§ Your assignment:
Once the line containing "Click the magnifier" is found in the records below, return it and each following line exactly, up to and including the line containing "Expand 更多(84) in", and nothing else.

§ Task material:
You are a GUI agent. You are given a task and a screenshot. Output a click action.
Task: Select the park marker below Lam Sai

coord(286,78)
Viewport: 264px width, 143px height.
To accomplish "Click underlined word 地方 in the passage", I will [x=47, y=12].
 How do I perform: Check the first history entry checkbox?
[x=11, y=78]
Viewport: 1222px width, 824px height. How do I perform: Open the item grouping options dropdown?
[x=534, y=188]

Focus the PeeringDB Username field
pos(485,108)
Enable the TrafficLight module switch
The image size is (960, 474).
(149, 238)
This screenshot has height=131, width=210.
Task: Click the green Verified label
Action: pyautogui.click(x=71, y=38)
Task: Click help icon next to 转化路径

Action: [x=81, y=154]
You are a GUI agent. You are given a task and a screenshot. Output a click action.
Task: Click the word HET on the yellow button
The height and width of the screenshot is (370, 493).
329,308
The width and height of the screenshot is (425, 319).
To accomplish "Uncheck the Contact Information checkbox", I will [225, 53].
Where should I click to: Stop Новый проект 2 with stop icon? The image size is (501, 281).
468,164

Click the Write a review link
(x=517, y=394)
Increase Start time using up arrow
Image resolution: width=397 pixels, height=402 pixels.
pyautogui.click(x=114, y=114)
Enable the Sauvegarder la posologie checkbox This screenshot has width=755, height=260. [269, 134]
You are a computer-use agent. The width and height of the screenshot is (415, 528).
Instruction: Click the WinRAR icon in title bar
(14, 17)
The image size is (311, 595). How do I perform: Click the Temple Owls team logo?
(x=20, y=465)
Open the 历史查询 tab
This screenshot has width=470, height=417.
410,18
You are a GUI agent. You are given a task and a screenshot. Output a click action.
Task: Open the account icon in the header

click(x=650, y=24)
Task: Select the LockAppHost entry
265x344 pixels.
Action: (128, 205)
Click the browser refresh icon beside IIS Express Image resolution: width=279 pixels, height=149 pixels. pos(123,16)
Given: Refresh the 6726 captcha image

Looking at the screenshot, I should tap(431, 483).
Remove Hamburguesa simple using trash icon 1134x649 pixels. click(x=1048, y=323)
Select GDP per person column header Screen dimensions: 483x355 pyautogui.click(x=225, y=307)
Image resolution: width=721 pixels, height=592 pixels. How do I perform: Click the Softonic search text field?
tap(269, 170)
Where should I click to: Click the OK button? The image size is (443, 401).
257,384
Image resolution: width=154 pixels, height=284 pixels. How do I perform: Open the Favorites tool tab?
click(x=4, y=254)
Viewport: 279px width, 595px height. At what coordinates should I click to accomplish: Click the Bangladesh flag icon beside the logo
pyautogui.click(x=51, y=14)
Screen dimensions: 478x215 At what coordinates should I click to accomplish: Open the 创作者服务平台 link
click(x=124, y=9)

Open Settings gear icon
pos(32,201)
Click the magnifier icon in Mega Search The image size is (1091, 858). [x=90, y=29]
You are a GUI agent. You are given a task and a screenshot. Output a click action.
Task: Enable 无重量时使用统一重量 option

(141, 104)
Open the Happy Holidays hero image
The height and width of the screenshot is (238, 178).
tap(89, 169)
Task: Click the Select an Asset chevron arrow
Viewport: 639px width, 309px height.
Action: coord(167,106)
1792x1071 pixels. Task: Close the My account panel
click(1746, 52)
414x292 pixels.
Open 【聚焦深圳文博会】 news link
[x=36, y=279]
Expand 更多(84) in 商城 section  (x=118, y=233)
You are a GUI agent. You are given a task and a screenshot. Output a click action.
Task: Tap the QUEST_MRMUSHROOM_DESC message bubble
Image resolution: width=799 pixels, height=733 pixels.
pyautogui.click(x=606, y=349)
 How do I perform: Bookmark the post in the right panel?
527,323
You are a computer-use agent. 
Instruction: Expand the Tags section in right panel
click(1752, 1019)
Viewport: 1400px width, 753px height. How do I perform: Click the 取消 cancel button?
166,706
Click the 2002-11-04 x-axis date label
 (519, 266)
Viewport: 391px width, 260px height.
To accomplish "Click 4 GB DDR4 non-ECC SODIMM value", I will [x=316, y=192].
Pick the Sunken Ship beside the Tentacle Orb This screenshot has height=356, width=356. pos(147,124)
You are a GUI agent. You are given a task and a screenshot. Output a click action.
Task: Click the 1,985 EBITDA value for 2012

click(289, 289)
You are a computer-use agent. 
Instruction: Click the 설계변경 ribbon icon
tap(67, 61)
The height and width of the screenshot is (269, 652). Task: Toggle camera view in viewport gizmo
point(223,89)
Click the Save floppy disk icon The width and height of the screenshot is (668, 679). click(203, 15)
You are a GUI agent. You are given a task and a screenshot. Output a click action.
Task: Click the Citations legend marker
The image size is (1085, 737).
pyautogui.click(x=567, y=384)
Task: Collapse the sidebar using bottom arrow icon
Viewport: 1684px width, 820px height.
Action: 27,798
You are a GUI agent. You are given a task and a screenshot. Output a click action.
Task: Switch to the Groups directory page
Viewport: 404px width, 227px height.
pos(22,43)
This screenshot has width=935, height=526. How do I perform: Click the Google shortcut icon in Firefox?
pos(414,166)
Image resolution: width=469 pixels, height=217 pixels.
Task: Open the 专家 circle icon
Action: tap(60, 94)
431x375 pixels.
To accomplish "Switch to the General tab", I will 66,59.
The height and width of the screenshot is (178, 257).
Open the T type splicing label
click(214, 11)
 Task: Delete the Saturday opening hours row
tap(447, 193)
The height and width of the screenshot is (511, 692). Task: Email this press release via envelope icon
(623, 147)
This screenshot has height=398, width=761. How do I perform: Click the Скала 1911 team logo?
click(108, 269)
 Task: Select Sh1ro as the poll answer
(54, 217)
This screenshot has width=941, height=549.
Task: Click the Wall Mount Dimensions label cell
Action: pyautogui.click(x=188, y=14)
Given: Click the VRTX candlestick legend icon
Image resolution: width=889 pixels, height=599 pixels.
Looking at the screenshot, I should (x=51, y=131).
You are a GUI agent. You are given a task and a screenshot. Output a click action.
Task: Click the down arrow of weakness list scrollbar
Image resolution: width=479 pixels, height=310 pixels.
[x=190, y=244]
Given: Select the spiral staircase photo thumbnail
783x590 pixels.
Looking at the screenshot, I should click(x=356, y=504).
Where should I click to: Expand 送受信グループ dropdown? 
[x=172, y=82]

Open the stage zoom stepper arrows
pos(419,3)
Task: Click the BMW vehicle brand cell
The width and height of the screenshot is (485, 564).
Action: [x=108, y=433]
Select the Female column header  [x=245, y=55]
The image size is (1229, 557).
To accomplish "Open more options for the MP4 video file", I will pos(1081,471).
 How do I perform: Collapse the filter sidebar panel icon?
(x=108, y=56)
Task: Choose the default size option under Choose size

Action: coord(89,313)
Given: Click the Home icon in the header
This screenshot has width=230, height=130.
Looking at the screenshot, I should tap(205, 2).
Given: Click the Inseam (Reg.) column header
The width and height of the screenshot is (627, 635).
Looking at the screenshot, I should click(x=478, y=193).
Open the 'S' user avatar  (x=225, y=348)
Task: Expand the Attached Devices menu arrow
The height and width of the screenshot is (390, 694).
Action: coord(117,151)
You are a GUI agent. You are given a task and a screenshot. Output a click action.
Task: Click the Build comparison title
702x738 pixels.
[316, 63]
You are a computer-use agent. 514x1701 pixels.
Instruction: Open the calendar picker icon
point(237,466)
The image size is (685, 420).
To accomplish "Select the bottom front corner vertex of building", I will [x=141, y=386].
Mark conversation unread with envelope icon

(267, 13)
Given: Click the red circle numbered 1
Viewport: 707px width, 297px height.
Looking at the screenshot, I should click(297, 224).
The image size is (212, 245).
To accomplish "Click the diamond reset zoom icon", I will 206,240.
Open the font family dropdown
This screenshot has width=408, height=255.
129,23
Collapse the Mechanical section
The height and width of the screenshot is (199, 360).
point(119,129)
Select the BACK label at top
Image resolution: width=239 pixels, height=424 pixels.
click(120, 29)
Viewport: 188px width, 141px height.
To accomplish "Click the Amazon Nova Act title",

§ Reply to the task:
Click the magnifier icon in Mega Search The image size is (1091, 858). [x=90, y=29]
You are a GUI agent. You are given a task and a screenshot. Output a click action.
Task: Enable 无重量时使用统一重量 option

(141, 104)
Open the Happy Holidays hero image
The height and width of the screenshot is (238, 178).
tap(89, 169)
Task: Click the Select an Asset chevron arrow
Viewport: 639px width, 309px height.
Action: coord(167,106)
1792x1071 pixels. Task: Close the My account panel
click(1746, 52)
414x292 pixels.
Open 【聚焦深圳文博会】 news link
[x=36, y=279]
Expand 更多(84) in 商城 section  (x=118, y=233)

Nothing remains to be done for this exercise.